型推論に関わる論理の概念と用語 その4:JavaScript風の擬似言語

与えられた項(term)に型付け(typing)することは、型に関わる基本的行為ですが、なにかしら項の書き方(構文)を決めておかないと例を出せません。普通はラムダ項が使われるのですが、もっと馴染みがある構文を定義しておきましょう。以下で、項(term)と式(expression)は同じ意味で使います(使い分けの基準はありません)。

内容:

  1. ラムダ項をJavaScript風に書く
  2. let式
  3. 型let式

シリーズ目次:

  1. その1
  2. その2
  3. その3
  4. その4
  5. その5
  6. その6
  7. 番外(型理論ってば)

ラムダ項をJavaScript風に書く

ラムダ計算の説明にJavaScriptは好都合です(「JavaScriptで学ぶ・プログラマのためのラムダ計算」を参照)。λ(x, y).(x + y) を function (x, y){return (x + y);} と書けます。だけど、return がいかにも邪魔ですね(「returnも嫌いな理由」も参照)。returnは書かなくてもいいことにしましょう。つまり、function (x, y){x + y} でいい、と。これならもう、ほとんどラムダ項そのもの。

関数の引数と戻り値の型を次の形で宣言できるとします。

  • function (x:integer, y:integer):integer {x + y}

これは型付きラムダ項に対応します。ただし、型宣言は必須ではなくて、あってもなくてもいいとします。

引数変数だけでなく、どこに出現した変数にも型を添えていいとします。例えば、

  • function (x, y):integer {x:integer + y:integer}

出現位置のその場で型宣言をするようなものです。このような形での、変数への型情報付与を型注釈(type annotation)と言います。最初に出した、引数と戻り値の型宣言も型注釈とみなして差し支えありません。

let式

変数を束縛しておいてから式を評価することを表すためにlet式がよく使われます。次の形を使います。

  • let <変数束縛> in <式>

JavaScript風構文でもlet式を使っていいとします。

  • let {var x=2; var y=3} in {x + y}

この例では、x + y は 2 + 3 となり、全体の値は5です。すべての変数が束縛される必要はありません。

  • let {var x=2} in {x + y}

これだと、x + y が 2 + y になりますが、それ以上は評価できません。

  • let {var y=3} in {function (x) {x + y}}

これは、function (x) {x + 3} が値となります。

  • let {var x=2} in {(let {var y=3} in {function (x) {x + y}})(x)}

少し複雑ですが、注意深く順番に見ていけば、次と同じことがわかると思います。

  • (function (x) {x + 3})(2)

次はどうでしょうか? 考えてみてください。

  • let {var x=2} in {let {var y=3} in {let {var f = function (x) {x + y}} in {f(x)}}}

型let式

let式は、変数に値を束縛します。

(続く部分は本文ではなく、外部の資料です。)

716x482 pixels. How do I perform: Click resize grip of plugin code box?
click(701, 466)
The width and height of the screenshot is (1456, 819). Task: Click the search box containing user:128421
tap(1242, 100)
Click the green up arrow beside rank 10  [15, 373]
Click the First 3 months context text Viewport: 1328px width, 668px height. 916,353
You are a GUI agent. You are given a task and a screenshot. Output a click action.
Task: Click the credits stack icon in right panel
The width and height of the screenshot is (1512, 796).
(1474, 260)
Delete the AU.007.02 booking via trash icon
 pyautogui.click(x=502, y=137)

値には関数も含まれます(let {var f = function (x) {x + y}} がその例)。式の評価のための環境を整えていることになります。一方、式の型を知りたいときは、型付け(typing)の環境が必要です。それは、変数や関数の戻り値に型注釈を付けることになります。

型注釈を付けるための専用の構文、例えば lettype {var x:integer; var t:boolean} を導入してもいいのですが、めんどうだからletをそのまま使ってしまいましょう。

  • let {var x:integer; var t:boolean} in {function (y:integer) {if (t) {x} else {y}}}

function (y:integer) {if (t) {x} else {y}} だけだと、yの型しかわかりませんが、外側のletにおいて、x:integer; var t:boolean と型注釈(型宣言)されているので、x, y, tの型がハッキリとわかります。

let内では、変数の型注釈と値の束縛を一緒にやってもいいとします。

  • let {var x:integer=2; var t:boolean} in {function (y:integer) {if (t) {x} else {y}}}

if (t) {x} else {y} のような式だけだと、変数の型も値も不明です。let式によって、型情報や値情報を準備してあげることができます。すべての情報を明示的に与えなくても、与えられた情報をもとに計算や推論ができます。できるだけ少ない型注釈から、式やその部分式の型を決定することが、「型推論」のひとつの解釈です。